Texto proporcionado -
28 marzo, 2009

Ay, Finlandia

Salgo a la puerta de mi hotel a fumar un cigarrillo y a estirar las piernas. Es festivo y anda poca gente por esta céntrica e histórica parte de la capital. Se me acerca un joven de unos treinta años, bien parecido pero de indumentaria un poco desastrada. Le mantengo la mirada. Me dice: “Usted no se asusta ni me rechaza”. “Por qué”, le respondo. “Otros me rehúyen en cuanto me arrimo”. Imagino que me va a pedir la habitual “monedita”, pero me dice: “Mire, yo escribo cosas y, créame que soy muy bueno”. Aguanto en silencio y no le pierdo la mirada. “¿Usted escucharía un cuento mío?”. “Por qué no”. Habla unos cinco minutos. Me narra una historia de un niño, un abuelo y una cobija partida a la mitad. Está bien, pero me suena. ¿O será que todo se me confunde? Apostaría que lo he leído en alguna parte, pero no puedo jurarlo. Luego me explica por qué me va a rogar que le dé unas monedas. Viene de lejos. Se fue de casa porque encontró a su madre con un hombre en la cocina. Eso me suena más todavía. ¿Bolaño tal vez? “Pero siento que debo volver. Aquí la gente me evita y, vea, ya estoy sucio y no tengo otra ropa. Yo creía que podría salir adelante aquí, pero no. Debo volver”. Le doy el dinero que llevo encima, poco. Me da la mano y se queda observándome. Insiste: “Y usted por qué no huyó cuando me acerqué”. “Por qué”, le contesto yo. No nos decimos más. Se va. Podría ser la parábola perfecta o una imaginaria representación de cómo suelo sentirme aquí. Bien. Muy bien, aunque les choque. Pero muchas veces dudo si el cuento ya lo oí o por qué me lo cuentan.
He hablado con mucha gente, gente de variada extracción. Además, tantos viejos amigos siguen en su puesto de tales. Se agradece. Esta vez no me he cruzado con los pijos. Deben de estar preparando la revolución en alguna universidad para yuppies. Criaturillas. Al acabar su cuento (¿será original?) deberían también pedir la monedita.
Hay pesimismo. Peor, el país se está endureciendo. La gente sonríe menos. O serán cosas mías. Van con mucha prisa, prisa, siempre prisa. Afán. Se multiplican, se afanan y se desesperan. Ya van sabiendo que no hay salida, que la salida era una puerta falsa. No es fácil asimilarlo. Los problemas cambian, pero no disminuyen.

Datos proporcionados -

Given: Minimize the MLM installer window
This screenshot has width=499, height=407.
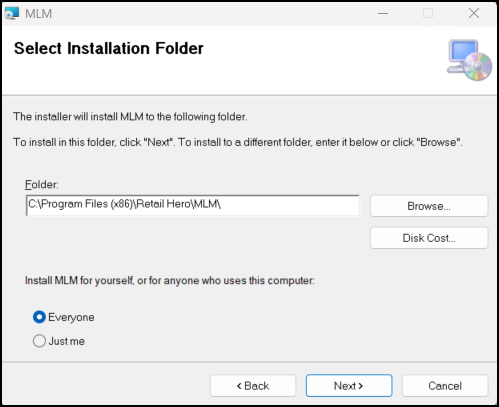Looking at the screenshot, I should 383,14.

Enunciado - Copia de nuevo el texto desde "He hablado con" hasta "pero no disminuyen.", y cambia "pesimismo" por "desaliento". Las líneas no tienen ninguna relación con el texto.

Respuesta completa -
He hablado con mucha gente, gente de variada extracción. Además, tantos viejos amigos siguen en su puesto de tales. Se agradece. Esta vez no me he cruzado con los pijos. Deben de estar preparando la revolución en alguna universidad para yuppies. Criaturillas. Al acabar su cuento (¿será original?) deberían también pedir la monedita.
Hay desaliento. Peor, el país se está endureciendo. La gente sonríe menos. O serán cosas mías. Van con mucha prisa, prisa, siempre prisa. Afán. Se multiplican, se afanan y se desesperan. Ya van sabiendo que no hay salida, que la salida era una puerta falsa. No es fácil asimilarlo. Los problemas cambian, pero no disminuyen.